June 14 (Bloomberg) -- Arezzo Industria & Comercio SA, whose shoes are sold in Bloomingdale’s Inc. and Bergdorf Goodman Inc. stores, is looking outside Brazil to help sustain revenue growth that’s five times the global industry’s average.
Arezzo, Latin America’s fastest-growing shoemaker by revenue, has been approached by six groups to open franchises in the Middle East and Asia, including PT Mitra Adiperkasa, which operates Starbucks and Adidas stores in Indonesia, Arezzo Chief Executive Officer Alexandre Birman said in an interview. The Belo Horizonte, Brazil-based company will study its international expansion options through 2014 and may open more stores abroad as soon as 2015, he said.
“There are a lot of people looking for international franchises,” Birman said yesterday at Bloomberg’s Sao Paulo office. The company would initially focus on the U.S. and Europe. “To make the brand well-known, we first need to conquer mature markets.”
Birman, whose namesake shoe line was picked up by Saks Inc. after being mentioned in an episode of “Gossip Girl,” is counting on demand abroad to offset a pullback in spending at home as Brazil’s economy grows at a slower-than-forecast pace. A government report yesterday showed retail-sales growth slowed to 1.6 percent in April from a year earlier, trailing the median 3.4 percent estimate in a Bloomberg survey of 26 economists.
Arezzo, founded by Birman’s father and uncle in 1972, has rallied 25 percent in the past year, compared with a 9.4 percent drop for Brazil’s benchmark Ibovespa index. The company’s revenue last year rose 27 percent, more than five times the 4.7 percent average of 139 shoemakers worldwide.
The stock trades at 24 times estimated 2013 earnings, compared with an average of 12 for Ibovespa companies, according to data compiled by Bloomberg. Arezzo fell 3.2 percent to 34.46 reais at 2:18 p.m. in Sao Paulo trading.

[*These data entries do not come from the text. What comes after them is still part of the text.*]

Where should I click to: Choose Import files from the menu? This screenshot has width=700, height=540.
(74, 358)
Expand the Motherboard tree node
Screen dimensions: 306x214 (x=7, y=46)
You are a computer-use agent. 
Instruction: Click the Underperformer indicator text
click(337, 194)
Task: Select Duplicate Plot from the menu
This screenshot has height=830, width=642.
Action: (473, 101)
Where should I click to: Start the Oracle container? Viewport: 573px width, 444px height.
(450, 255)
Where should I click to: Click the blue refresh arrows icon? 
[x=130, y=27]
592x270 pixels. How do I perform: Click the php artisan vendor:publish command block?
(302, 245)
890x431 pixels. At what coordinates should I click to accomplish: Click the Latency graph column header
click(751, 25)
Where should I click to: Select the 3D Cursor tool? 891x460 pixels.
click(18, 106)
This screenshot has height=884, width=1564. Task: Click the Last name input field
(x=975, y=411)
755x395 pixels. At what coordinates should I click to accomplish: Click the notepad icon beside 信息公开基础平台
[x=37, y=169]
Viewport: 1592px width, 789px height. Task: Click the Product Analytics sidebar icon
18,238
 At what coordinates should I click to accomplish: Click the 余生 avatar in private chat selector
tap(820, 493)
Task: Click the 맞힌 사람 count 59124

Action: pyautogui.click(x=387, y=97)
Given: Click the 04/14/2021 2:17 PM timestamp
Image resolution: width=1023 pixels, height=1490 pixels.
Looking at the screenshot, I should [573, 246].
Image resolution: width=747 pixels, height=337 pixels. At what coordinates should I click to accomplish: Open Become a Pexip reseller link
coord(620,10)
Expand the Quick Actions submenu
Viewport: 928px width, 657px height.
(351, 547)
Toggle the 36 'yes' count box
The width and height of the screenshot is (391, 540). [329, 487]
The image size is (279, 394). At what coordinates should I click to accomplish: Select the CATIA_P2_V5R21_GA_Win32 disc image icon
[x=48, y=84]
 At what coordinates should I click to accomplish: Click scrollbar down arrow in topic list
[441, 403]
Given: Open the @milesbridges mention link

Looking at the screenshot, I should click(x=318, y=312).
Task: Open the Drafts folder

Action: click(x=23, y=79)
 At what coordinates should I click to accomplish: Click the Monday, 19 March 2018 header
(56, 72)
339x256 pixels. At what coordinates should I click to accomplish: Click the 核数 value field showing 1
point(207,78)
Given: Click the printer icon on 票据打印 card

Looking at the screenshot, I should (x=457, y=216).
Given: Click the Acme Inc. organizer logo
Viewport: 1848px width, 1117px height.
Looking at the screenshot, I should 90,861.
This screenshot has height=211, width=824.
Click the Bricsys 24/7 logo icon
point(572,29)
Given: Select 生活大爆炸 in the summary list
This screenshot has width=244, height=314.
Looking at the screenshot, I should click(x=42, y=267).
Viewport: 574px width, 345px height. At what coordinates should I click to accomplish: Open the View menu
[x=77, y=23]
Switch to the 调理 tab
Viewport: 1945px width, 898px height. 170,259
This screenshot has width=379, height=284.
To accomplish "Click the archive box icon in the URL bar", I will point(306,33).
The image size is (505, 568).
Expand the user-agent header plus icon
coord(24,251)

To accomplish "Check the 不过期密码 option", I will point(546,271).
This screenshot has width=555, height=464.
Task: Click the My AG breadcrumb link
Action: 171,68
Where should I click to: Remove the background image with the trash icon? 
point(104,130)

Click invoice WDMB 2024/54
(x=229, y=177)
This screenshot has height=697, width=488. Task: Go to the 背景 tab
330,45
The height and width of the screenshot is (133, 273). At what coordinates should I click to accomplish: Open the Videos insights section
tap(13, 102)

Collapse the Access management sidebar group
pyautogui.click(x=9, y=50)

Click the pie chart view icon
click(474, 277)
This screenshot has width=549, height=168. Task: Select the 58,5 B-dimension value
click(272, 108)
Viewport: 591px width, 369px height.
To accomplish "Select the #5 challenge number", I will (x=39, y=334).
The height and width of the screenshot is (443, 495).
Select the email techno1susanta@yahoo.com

Even with disappointing growth in Brazil, the world’s second-largest emerging market still offers good growth opportunities, said David Riedel, president of Riedel Research Group Inc., who rates the company a buy. Brazil’s economy is forecast to expand 2.5 percent this year, down from an estimate of 3.2 percent in January, according to a weekly survey of economists published by the central bank this week.
“From an investor point of view, they would prefer expansion in Brazil rather than opening in New York,” Riedel said in a telephone interview from Marin County, California. “It can be a distraction from the higher growth opportunity that can be had in their backyard.”
In addition to eight franchise stores abroad, Arezzo opened its first Schutz store on Madison Avenue in New York City in September.
As part of possible plans to expand abroad, Arezzo may transfer some of its production to China to better compete on price, Birman said. Currently, all of its shoes -- from peep-toes with multicolored heels to lace-up boots and strappy sandals -- are made in Brazil, where labor and transportation costs are higher. In Brazil, Arezzo sells its shoes for an average of about 180 reais ($85) a pair, while Alexandre Birman shoes listed on the Saks website are going for as much as $895.
“The Schutz store on Madison Avenue is a lab for us to understand the timing of the Northern Hemisphere, which is different, to understand which type of shoes work, and determine the right price,” Birman said. “It’s been very positive.”
Schutz “is really driving the growth at the moment,” said Nick Robinson, who helps manage $322 billion at Aberdeen Asset Management, including being the largest outside investor in Arezzo. “It is the most important brand in terms of growth for the younger, more fashionable type crowds.”
Of 12 analysts who follow the stock, eight rate it a buy, three say hold and one recommends selling.
“If they have tough days and the stock gets cheaper, that means we’ll buy more,” Robinson said.